Photo en Une : crédit European People’s Party via Flcikr (cc)
Le capitalisme italien a toujours été de type familial, très conservateur et fermé. Berlusconi, dans ce contexte, a toujours été un corps étranger. Quand il est allé trouver Gianni Agnelli, propriétaire de Fiat, ce dernier l’a humilié en lui imposant des heures d’attente. Une façon pour le grand baron de l’économie de réaffirmer son rang et de remettre le jeune loup à sa place. Le caractère expansif et le style flamboyant de Berlusconi n’ont jamais non plus été bien considérés. Pour comprendre la psychologie de Berlusconi il faut bien se souvenir de ses débuts, de cette époque où il était un jeune outsider à l’assaut du monde de la finance. Jusqu’à la fin des années 70, Berlusconi n’est connu qu’en Lombardie, où il est très actif dans le domaine de la construction. C’est alors qu’il décide d’investir le monde des médias en rejoignant la société éditrice de Il Giornale (maintenant détenue par son frère Paolo) et en commençant à s’intéresser de près à la télévision.
Télévision à l’américaine
En Italie, dans ces années-là, le mot « télévision » est synonyme de RAI, la société publique qui diffuse sur trois canaux et présente un profil fortement institutionnel et guindé. La RAI est également organisée autour d’une division politique rigide, définie par une sorte de « Yalta télévisuel » tacite : la chaîne Rai Uno est dévolue au Parti chrétien-démocrate, le Parti socialiste s’exprime sur Rai Due et Rai Tre est la chasse gardée du parti communiste (cette dernière est appelée “Télé Kaboul” pour le niveau de conformisme qui y règne). Dans ce contexte, l’arrivée de la télé Berlusconi (Channel 4, Channel 5 et Italia 1) est une petite révolution.
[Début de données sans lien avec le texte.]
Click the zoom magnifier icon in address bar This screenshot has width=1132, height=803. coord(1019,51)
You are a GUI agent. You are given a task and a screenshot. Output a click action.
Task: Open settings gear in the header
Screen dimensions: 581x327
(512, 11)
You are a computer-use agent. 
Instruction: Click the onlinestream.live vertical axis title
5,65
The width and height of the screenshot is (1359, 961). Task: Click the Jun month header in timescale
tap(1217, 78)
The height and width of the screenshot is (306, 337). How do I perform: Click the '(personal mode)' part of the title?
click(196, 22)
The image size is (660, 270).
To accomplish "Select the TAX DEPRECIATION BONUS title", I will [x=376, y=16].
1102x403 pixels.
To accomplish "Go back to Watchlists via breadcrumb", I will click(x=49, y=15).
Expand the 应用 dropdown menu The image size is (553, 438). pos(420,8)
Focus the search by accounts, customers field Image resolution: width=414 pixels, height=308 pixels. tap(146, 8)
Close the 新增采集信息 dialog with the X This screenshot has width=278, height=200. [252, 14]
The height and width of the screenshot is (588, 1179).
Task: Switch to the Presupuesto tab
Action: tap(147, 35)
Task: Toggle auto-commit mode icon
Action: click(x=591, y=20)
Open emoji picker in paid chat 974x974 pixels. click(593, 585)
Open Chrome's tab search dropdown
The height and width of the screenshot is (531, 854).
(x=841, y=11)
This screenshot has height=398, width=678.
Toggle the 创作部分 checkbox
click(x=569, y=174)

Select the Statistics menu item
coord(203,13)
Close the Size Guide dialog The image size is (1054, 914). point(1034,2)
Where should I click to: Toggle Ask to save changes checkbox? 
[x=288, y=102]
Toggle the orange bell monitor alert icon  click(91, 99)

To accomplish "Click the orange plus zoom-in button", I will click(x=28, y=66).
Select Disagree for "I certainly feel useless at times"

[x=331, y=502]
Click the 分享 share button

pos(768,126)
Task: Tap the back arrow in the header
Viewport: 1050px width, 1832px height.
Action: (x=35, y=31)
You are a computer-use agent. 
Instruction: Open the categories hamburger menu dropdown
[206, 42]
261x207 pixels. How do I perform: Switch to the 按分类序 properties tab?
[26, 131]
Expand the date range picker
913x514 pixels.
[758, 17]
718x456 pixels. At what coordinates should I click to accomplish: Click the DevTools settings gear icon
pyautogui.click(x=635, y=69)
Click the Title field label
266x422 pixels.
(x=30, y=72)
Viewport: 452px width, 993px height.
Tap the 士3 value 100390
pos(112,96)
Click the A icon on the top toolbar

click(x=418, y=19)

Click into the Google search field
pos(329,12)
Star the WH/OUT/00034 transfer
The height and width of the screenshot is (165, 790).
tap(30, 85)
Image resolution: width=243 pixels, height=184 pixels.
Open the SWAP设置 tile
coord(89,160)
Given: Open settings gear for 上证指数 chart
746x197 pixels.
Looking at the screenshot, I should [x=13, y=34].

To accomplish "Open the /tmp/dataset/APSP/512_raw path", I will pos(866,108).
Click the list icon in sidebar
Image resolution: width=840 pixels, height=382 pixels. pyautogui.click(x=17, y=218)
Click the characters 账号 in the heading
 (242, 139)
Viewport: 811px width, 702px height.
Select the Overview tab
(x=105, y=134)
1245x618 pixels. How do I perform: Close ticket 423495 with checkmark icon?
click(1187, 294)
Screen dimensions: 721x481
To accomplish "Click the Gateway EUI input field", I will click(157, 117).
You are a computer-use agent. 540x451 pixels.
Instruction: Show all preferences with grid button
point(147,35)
C’est la fin du monopole public et l’apparition d’une nouvelle façon de faire de la télévision « à l’américaine», avec énormément de publicité, une attention particulière portée aux modes et aux goûts de la jeunesse, et des corps de femmes largement dénudés…
Comment Berlusconi a‑t-il réussi cette entrée fracassante dans le monde de la télévision ? L’intéressé se plaît à raconter l’histoire sous la forme d’un parfait conte de fées, l’aventure archétypale de l’homme parti de rien, du self-made man qui, après de nombreux petits boulots, va atteindre le succès à force de travail et d’abnégation. Ses anecdotes au sujet de son expérience en tant que chanteur sur des bateaux de croisière vont d’ailleurs longtemps nourrir l’ironie de ses adversaires. Des adversaires qui, de leur côté, établissent plutôt une « légende noire » de l’ascension de Silvio Berlusconi, évoquant des relations ambiguës avec les divers milieux politiques et même des liens avec la mafia. Ces diverses supputations sont encore au cœur de procès interminables. Ce qui est certain, c’est qu’à l’époque, Berlusconi est un ami proche du premier ministre socialiste Bettino Craxi, qui a apporté dans le champ politique un style jeune et novateur semblable à celui que le « Cavaliere » (ainsi nommé après sa nomination comme Cavaliere di lavoro) a apporté au monde de l’entreprise.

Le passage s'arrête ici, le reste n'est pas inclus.